Apart from these two mentioned: the false Atman – namely, the gaunatman, and the mithyatman – the bodily individuality on the one side that is the mithyatman and the external object which is the gaunatman, there is a third one which is the true Self, called mukhyatman. This is the true Self into which we apparently sink in the state of deep sleep. The unity with this Self is the work of yoga. When we say "we have to practice yoga" and "we want Self-realisation", we are aiming at the realisation of God. When we make statements like this, we are actually, knowingly or unknowingly, referring to this Universal Self which is within us and without us. It is within us as our knowing consciousness; it is without us as the basis for the appearance of all the forms: nama-rupa prapancha.
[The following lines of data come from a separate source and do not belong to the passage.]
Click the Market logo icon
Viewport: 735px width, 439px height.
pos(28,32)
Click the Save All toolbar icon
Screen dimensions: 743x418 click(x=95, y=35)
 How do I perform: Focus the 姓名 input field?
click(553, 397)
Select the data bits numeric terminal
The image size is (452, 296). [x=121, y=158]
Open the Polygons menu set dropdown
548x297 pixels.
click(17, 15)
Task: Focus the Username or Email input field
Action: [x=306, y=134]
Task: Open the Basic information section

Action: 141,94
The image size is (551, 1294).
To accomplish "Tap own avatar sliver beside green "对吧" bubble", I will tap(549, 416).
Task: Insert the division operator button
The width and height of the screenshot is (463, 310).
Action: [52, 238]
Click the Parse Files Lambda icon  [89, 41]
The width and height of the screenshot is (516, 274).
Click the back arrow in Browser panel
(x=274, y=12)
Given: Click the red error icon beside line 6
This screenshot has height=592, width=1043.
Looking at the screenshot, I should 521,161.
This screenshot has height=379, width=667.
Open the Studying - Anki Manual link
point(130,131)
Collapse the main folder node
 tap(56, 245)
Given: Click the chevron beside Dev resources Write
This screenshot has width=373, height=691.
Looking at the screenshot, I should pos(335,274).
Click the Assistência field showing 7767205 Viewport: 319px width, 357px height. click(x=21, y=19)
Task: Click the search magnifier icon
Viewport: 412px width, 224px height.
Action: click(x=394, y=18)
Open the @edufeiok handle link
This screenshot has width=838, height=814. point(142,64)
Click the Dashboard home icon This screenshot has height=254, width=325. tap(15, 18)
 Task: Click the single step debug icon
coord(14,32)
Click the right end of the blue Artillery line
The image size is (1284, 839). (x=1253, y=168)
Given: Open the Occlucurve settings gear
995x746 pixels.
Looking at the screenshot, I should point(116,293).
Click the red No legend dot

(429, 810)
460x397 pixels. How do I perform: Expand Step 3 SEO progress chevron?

Asti, bhati, priya, nama and rupa are supposed to be the fivefold features of everything in the world. Asti means 'be-ness' – 'be' – everything 'is'; bhati – everything is known; priya – everything can be a desirable thing. It has a name because it is nama. It has a form, and it is rupa. But the nama and the rupa – name-form complex – is not the real character of anything.

The particular configuration of personality is due to a peculiar permutation and combination of the three gunas of prakriti. And the combination factor changes from one time to another time, from one birth to another birth, from one cycle to another cycle, so that no individuality can be said to be encased in a particular formation only. Hence, nama-rupa prapancha is not a final reality, it is a fluxation; it is a transitory movement; it changes from moment to moment – not merely from day to day; it is a continuous flow – like a flame of a lamp or the movement of a river, as they usually say. The world, which is visualised as a medley of names and forms, is not the true nature of it. But the astitva and the bhatitva and the priyatva – the satchidananda rupa, as we call it, the true universality that is behind the diversity of forms, is the true Self. So even when we look at things, we are actually looking at the universal Self – wrongly, because we behold it through the sense organs.

When consciousness, when spirit, is beheld through the sense organs, it may look like material objects. But, it has to be beheld through itself. The soul has to behold itself through itself, by itself, and cannot be visualised through any external instrumentality, because thereby it is ceases to be what it is. When the Self is attempted to be beheld through sense organs, it becomes anatman – it is an object – and you are an object for me, and am I an object for you in ordinary sense perception. But, basically, we are ripples and waves, as it were, of a vast sea of awareness which is commonly present everywhere, that is – asti, bhati, priya, satchitananda svarupa. The unity with it is yoga. Various systems of practice have been advocated for the purpose of this communion of the apparent form of ours with the true form of ours.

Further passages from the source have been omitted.